Laur Chițanu

Personal information
- Full name: Laurențiu Chițanu
- Date of birth: 1 September 2000 (age 24)
- Place of birth: Chișinău, Moldova
- Position(s): Striker

Team information
- Current team: Spartak (Varna)

Senior career*
- Years: Team / Apps / (Gls)
- 2018−2019: Marinhense B
- 2020: Scandicci
- 2021: Florești / 12 / (1)
- 2022–: Spartak (Varna) / 0 / (0)

= Laur Chițanu =

Moldovan footballer

Laurențiu Chițanu (born 1 September 2000) is a Moldovan footballer who plays as a striker for Spartak (Varna). Besides Moldova, he has played in Portugal, Italy, and Bulgaria.

==Career==

He started his career with Portuguese sixth tier side Marinhense B. Before the second half of 2019–20, he signed for Scandicci in the Italian fourth tier.

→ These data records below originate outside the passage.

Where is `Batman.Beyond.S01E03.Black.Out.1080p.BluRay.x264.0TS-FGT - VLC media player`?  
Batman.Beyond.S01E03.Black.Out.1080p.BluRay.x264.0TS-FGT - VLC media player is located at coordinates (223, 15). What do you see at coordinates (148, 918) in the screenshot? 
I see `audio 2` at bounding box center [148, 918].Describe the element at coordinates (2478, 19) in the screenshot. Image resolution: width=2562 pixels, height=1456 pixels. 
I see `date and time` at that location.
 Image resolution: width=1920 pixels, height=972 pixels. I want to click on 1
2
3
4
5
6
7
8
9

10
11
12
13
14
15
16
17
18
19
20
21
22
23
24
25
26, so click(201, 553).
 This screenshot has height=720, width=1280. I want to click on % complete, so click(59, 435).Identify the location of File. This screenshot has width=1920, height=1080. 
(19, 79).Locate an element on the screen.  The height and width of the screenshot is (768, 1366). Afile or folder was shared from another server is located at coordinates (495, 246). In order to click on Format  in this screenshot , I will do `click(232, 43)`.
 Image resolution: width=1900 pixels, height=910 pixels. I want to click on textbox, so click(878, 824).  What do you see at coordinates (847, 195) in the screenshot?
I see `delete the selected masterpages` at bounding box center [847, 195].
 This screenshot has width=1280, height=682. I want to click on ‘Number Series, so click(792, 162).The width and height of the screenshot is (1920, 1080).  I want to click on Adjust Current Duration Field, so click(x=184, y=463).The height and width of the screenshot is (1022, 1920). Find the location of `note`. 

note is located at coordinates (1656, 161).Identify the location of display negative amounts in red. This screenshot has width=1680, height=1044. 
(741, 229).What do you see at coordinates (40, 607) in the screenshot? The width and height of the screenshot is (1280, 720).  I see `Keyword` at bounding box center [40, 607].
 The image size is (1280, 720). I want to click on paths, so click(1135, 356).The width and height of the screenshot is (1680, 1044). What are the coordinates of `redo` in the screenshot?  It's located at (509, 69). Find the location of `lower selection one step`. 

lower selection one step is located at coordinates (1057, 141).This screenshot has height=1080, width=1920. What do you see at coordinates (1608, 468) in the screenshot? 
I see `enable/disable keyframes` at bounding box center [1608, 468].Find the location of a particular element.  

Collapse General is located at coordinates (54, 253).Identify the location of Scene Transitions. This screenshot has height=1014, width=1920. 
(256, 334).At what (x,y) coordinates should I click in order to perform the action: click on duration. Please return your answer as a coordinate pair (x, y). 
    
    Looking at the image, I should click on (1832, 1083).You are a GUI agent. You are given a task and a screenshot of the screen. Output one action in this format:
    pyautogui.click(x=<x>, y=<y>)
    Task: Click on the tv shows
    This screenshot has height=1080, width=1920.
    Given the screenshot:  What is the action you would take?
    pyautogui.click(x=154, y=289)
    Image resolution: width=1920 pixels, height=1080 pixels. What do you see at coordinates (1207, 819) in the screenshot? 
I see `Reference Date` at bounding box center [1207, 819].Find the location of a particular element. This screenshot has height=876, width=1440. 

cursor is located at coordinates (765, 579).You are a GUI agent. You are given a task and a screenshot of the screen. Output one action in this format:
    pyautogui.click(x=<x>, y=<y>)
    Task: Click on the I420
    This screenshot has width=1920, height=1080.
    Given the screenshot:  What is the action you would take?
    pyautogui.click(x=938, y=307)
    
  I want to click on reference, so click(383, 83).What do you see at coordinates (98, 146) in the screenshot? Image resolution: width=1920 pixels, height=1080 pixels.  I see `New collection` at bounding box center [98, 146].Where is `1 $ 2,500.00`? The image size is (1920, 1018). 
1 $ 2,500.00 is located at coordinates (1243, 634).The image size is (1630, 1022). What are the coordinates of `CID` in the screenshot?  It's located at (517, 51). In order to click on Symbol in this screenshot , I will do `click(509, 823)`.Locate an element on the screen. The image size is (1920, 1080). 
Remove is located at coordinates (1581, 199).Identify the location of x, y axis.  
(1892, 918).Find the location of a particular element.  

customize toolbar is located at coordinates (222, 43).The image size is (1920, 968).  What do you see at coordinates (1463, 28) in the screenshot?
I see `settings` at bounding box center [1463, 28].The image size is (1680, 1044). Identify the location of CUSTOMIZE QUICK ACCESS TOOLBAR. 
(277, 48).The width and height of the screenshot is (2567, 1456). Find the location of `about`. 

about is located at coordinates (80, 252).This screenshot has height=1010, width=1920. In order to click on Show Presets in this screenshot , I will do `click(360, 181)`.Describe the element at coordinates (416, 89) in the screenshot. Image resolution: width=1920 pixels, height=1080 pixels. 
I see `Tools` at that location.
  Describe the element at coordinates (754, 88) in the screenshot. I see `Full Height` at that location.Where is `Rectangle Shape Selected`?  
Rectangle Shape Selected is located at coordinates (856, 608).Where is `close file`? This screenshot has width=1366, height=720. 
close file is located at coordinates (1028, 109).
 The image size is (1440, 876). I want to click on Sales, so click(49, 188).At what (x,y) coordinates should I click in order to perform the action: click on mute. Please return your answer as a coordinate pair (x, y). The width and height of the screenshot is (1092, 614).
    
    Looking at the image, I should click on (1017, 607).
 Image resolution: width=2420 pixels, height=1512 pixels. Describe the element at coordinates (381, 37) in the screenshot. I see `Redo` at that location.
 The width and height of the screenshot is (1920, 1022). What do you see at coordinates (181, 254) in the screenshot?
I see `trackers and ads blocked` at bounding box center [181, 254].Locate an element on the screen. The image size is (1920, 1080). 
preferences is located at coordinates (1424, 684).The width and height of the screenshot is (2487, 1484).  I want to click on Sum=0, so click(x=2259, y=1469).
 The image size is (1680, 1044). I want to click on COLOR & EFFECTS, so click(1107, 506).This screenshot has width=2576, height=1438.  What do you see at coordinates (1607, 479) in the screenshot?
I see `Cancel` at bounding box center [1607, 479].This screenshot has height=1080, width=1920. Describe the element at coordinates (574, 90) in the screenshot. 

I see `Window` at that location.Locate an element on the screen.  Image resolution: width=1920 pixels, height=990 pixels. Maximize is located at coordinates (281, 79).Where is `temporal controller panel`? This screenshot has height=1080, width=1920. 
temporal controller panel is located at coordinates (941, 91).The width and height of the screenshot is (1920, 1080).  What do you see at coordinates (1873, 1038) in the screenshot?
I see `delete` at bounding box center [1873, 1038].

In 2021, Chițanu signed for Moldovan club Florești, where he made 12 league appearances and scored 1 goal. On 8 August 2021, he debuted for Florești during a 1–4 loss to Milsami. On 6 November 2021, Chițanu scored his first goal for Florești during a 1–5 loss to Dinamo-Auto. Before the second half of 2021–22, he signed for Spartak (Varna) in Bulgaria after trialing for Spanish team Castellón.